Nos governos Lula e Dilma, a variação dos preços dos combustíveis seguia um cálculo baseado em vários fatores e possibilitava um controle maior dos preços, explicou Jairo.

Preço Justo 

A Federação Única dos Petroleiros, há dois anos, vem promovendo, em todo o país, ações solidárias que ou distribuem gratuitamente ou vendem a preço justo os combustíveis. Essas ações visam denunciar a Política de Paridade Internacional da Petrobras, mostrando que é possível baratear os preços.

A última delas, realizada pelo coletivo de Mulheres Petroleiras do Sindipetro Paraná e Santa Catarina, doou cem cargas de gás de cozinha para cooperadas da CATAMARE (Cooperativa de Catadores de Materiais Recicláveis de Curitiba e Região Metropolitana).

No caso do gás de cozinha, a FUP mostra que um preço de máximo de R$ 50 por botijão de 13 quilos é mais que suficiente para pagar os custos. “De 2013 a 2014, o gás de cozinha ficou congelado, a Petrobras continuou tendo lucro, sendo uma empresa pujante e até chegou a ser a 6ª maior petrolífera do mundo”, diz Jairo que pontua afirmando que no ano passado, houve na estatal um lucro de mais de R$ 100 bilhões.

Quem paga a conta para que esse lucro seja alto e colocado no bolso de um número reduzido de pessoas é a Dona Maria, Seo João que trabalham para ganhar um salário mínimo e para comprar um botijão de gás. É um lucro em cima de sangue, suor e lágrimas dos brasileiros
- Jairo Batista


Jairo Batista reforça que é urgente o fim da PPI e que a Petrobras atenda à sua finalidade social cobrando preços justos pelos combustíveis, assim, fazendo com que a economia do Brasil volte aos trilhos do desenvolvimento. “Acabar com a PPI é uma necessidade para um país que sonhe e pense em soberano e democrático”, ele conclui.

Projetos aprovados no Senado

Embora com alterações que deixaram de fora propostas consideradas importantes pela bancada da oposição ao governo, o Senado Federal aprovou por 61 a 8 votos o Projeto de Lei 1472/2021 de autoria do Senador Rogério Carvalho (PT-SE) e relatado pelo Senador Jean Paul Prates (PT-RN), que cria a Conta de Estabilização de Preços dos Combustíveis (CEP-Combustíveis).

Além disso, estabelece um auxílio de até R$ 300 mensais para motoristas autônomos de baixa renda.

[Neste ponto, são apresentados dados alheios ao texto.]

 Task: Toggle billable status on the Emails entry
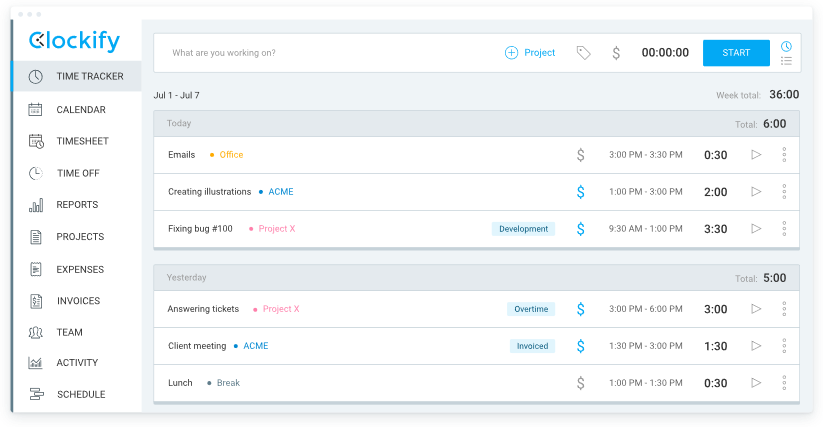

A FUP e o Instituto de Estudos Estratégicos de Petróleo, Gás Natural e Biocombustíveis (Ineep) participaram, desde o início, dos trabalhos de construção do PL 1472 original. Porém, o texto final acabou sendo modificado por emendas parlamentares.

O PL tem como objetivo criar um colchão de amortecimento para permitir ao governo reduzir o preço dos combustíveis e do gás de cozinha, e aproveita o programa de estabilização de preços inserido na Política Energética Nacional, aprovada em 1997. O mecanismo utiliza limites mínimos e máximos para proteger o consumidor final da constante variação dos preços no mercado. Quando os preços fiquem menores ao limite inferior, os recursos sobrantes serão guardados na CEP, para serem utilizados quando os preços estiverem acima do limite máximo.

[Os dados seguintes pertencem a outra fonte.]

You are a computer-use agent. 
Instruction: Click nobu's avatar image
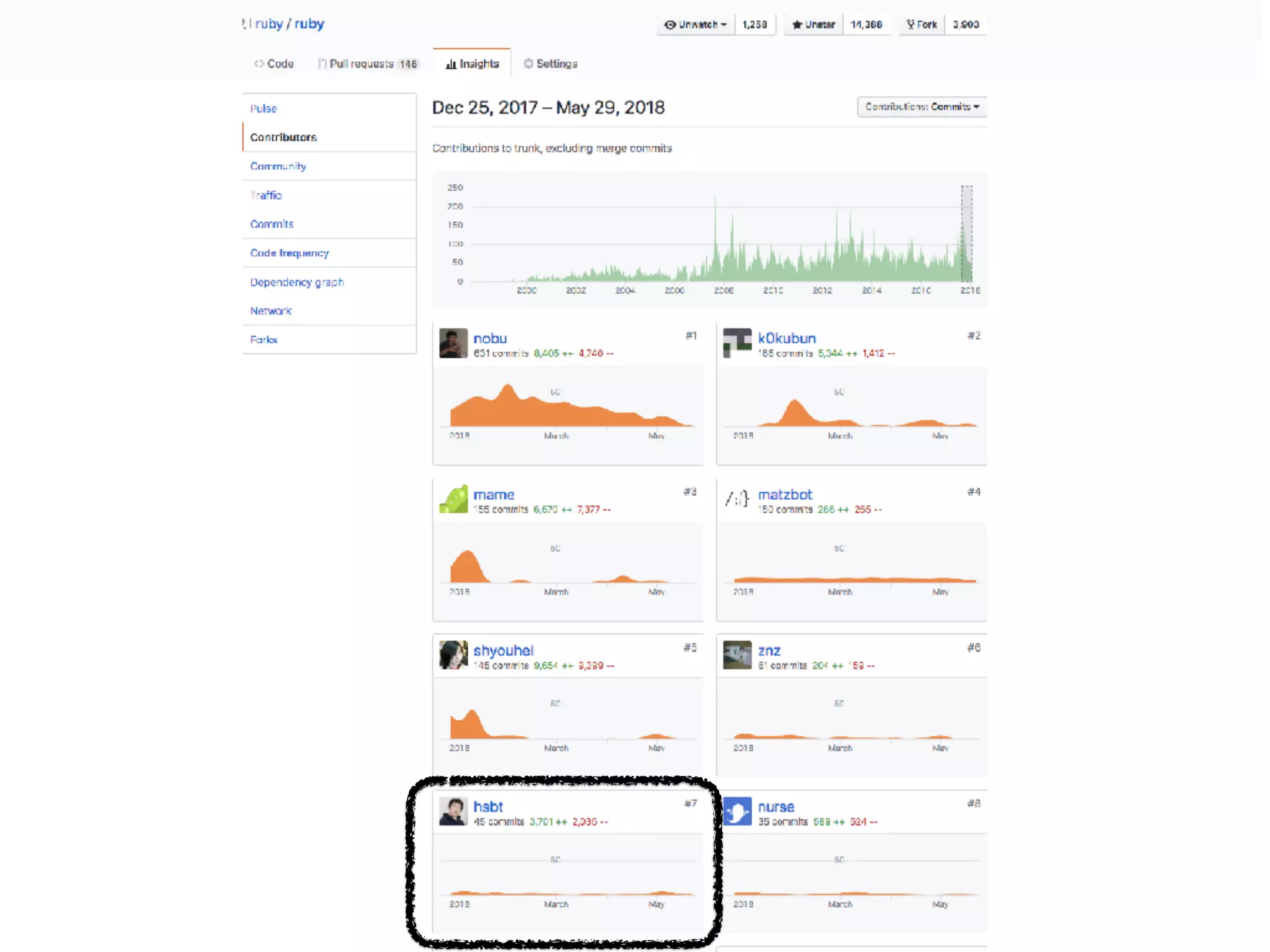click(453, 343)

Também foi aprovado o Projeto de Lei Complementar PLP número 11, de 2020, que estabelece novas formas de cobrança para o ICMS sobre os combustíveis e, segundo o relator, “vai permitir uma redução nos preços dos combustíveis sem prejuízos para as finanças dos estados”.

Segundo o coordenador geral da FUP, Deyvid Bacelar, a aprovação do PL 1472/2021, “é apenas um primeiro passo para a autonomia do país e dos brasileiros”, e é o resultado “de uma bancada de oposição que não aposta no quanto pior melhor, e que precisou apresentar uma medida paliativa, em um cenário de omissão do governo federal e da gestão da Petrobrás, que terceirizaram parte do problema para os governadores”.

Mas acrescentou: “apesar de ficar felizes com a notícia, não podemos esquecer de que a grande solução para abaixar os preços dos derivados é a revogação imediata do Preço de Paridade de Importação, que é o grande culpado pelos aumentos abusivos dos combustíveis desde que adotado pela gestão golpista da Petrobrás em 2016”.